En otra sala, ya en otro piso, se encontraba la definición del término “Tensión Admisible”, que se refiere al calculo hecho por los ingenieros para determinar la “resistencia de los materiales entre sí a la hora de realizar una construcción. ¿Cuánto puede soportar una estructura antes de derrumbarse?”. La artista representa dicha tensión en su obra, y se sirve de metáforas para aludir a ella. ¿Hasta cuándo una boca se puede devorar a sí misma? ¿Hasta cuando una metralleta puede disparar sobre sus propias balas? ¿Hasta cuando pueden resistir estas acciones antes de desfallecer? Dice Sacco que al conocer esa formulación no pudo dejar de relacionarla con el conjunto social y las relaciones humanas, y que la veía todos y cada uno de los rincones de la cotidianidad. La exposición de Sacco me hizo pensar constantemente en mi recorrido previo al Museo. Las obras no generaban resonancia en mi únicamente a partir de las metáforas que empleaba la artista, sino a partir de la experiencia previa que tuve antes del ingreso al espacio de exposición. Pude establecer relaciones entre mi recorrido y lo que veía. Los videos (que apelaban a la insistencia del acto de engullir y disparar con un fuerte componente de sonido) me acordaban de las grabaciones insistentes de los chocolates americanos a mil, que parecía nunca acabar, y de las bandas musicales que tocan día tras día las mismas canciones, o de los bailarines que rebuscan con los mismo pasos.
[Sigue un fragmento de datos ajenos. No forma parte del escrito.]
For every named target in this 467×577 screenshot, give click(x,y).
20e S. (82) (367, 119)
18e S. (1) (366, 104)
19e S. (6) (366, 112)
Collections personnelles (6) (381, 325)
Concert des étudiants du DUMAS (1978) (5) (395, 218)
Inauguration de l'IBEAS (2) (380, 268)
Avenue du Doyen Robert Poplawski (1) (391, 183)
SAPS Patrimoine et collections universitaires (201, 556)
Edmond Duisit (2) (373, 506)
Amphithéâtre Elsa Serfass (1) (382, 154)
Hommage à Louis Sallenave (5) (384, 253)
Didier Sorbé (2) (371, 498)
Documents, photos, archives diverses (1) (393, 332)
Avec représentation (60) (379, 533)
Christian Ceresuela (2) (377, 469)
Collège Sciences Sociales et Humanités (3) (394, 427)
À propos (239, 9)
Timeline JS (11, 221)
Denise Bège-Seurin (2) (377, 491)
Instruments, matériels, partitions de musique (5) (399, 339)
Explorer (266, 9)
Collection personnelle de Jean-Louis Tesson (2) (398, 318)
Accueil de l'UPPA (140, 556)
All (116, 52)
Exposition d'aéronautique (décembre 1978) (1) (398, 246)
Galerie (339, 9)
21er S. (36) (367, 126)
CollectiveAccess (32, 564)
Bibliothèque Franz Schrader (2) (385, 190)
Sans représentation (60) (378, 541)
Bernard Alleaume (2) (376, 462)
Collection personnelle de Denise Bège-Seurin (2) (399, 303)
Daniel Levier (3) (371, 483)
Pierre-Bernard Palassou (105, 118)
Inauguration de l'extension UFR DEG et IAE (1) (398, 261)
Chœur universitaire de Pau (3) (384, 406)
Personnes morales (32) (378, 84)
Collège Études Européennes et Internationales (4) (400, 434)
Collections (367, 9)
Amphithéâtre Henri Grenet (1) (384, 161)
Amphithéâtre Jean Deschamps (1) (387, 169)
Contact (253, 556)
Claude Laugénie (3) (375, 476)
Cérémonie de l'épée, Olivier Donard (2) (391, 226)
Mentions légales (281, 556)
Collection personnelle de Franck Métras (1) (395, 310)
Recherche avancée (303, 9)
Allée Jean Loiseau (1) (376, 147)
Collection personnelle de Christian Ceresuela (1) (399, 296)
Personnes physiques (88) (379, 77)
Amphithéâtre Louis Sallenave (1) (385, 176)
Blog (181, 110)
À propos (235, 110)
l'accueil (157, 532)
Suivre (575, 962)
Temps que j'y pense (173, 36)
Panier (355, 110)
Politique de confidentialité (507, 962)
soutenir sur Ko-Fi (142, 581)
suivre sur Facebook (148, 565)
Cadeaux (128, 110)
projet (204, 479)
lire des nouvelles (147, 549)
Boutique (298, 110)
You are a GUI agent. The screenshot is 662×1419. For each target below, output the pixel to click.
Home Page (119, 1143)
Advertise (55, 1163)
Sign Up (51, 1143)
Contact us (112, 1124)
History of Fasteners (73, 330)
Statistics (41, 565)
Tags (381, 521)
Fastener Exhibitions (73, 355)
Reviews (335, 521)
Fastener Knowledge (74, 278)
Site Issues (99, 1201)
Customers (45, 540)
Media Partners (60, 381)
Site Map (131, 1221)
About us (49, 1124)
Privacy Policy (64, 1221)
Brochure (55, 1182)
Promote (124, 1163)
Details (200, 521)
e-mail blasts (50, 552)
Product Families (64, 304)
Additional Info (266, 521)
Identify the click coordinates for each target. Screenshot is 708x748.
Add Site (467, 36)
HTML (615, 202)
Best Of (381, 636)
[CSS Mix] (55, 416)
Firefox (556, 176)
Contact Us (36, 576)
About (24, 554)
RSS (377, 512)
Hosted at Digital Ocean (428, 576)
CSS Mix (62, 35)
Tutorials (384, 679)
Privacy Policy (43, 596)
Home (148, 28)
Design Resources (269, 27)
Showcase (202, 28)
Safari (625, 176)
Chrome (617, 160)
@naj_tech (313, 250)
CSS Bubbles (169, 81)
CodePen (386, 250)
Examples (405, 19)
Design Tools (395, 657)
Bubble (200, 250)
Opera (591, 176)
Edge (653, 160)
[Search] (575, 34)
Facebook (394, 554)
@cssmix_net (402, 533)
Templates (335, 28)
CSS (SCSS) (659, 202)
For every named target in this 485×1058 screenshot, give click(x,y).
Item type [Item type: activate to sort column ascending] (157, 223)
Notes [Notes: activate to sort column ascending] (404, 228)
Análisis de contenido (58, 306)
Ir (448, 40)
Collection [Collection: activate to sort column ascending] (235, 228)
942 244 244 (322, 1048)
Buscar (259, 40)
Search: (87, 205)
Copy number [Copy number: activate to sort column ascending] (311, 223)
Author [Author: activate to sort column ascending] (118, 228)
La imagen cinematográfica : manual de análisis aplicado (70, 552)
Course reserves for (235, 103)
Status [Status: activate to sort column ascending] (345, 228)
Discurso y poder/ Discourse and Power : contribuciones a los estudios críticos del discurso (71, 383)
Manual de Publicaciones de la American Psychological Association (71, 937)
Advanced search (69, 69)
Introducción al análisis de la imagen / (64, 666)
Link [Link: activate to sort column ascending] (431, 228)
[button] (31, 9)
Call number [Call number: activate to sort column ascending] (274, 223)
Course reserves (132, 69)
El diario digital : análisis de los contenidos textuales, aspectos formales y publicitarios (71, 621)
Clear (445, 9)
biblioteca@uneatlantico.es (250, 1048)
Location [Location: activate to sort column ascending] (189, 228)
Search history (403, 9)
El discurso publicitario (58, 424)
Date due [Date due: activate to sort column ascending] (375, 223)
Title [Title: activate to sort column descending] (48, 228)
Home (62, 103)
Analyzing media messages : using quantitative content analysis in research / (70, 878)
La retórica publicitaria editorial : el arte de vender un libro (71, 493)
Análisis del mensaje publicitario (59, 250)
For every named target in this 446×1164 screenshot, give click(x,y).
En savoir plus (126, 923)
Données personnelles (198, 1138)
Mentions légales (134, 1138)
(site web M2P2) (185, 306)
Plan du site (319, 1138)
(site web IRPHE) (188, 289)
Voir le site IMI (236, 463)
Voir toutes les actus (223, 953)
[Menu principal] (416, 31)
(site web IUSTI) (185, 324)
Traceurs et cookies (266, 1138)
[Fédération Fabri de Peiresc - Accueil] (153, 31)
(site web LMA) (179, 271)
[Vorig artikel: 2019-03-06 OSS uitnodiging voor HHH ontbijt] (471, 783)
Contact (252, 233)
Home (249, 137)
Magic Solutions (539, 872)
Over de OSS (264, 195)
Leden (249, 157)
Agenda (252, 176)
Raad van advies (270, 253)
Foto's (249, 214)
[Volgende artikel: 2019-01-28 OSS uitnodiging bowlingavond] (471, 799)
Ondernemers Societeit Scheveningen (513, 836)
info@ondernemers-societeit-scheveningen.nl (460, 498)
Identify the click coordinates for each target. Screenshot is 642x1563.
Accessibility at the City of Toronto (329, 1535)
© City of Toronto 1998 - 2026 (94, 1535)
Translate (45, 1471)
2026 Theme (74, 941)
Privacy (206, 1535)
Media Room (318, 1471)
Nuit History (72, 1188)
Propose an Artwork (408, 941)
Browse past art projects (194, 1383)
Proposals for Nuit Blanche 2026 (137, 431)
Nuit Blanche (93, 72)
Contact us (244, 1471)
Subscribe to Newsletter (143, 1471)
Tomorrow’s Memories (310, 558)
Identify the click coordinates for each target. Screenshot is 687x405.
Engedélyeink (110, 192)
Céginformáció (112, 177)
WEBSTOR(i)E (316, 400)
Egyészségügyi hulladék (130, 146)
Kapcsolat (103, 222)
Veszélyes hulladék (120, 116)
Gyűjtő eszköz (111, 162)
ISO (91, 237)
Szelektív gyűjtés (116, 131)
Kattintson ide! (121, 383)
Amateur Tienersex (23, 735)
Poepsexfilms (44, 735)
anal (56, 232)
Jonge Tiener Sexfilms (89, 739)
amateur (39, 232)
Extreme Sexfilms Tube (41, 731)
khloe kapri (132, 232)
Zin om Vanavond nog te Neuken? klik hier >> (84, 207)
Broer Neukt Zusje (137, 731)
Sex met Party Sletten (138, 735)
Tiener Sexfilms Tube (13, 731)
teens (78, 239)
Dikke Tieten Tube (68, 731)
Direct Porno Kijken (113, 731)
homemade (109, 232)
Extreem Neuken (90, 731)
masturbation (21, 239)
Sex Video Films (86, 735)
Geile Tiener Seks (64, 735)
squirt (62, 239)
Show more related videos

El sol había regresado cuando salí de la exposición. Decidí tomar el mismo recorrido de vuelta, volví a ver los buses que desafían al peatón, vi los mismos bailarines de break dance y el grupo de jugadores de ajedrez, olí las arepas, la fritanga, las hamburguesas y los perros calientes, oí las grabaciones de los chocolates americanos a mil y la de los mangos, oí las mismas bandas al pasar, y vi las bufandas, las películas, los peluches, los relojes de pared hechos con acetatos y los libros sobre el asfalto (pero esa vez sin plástico protector). Llegué al apartamento y el sonido se aplacó. Abrí la ventana y el ruido de la ciudad volvió a entrar, y ahí empecé a escribir este texto.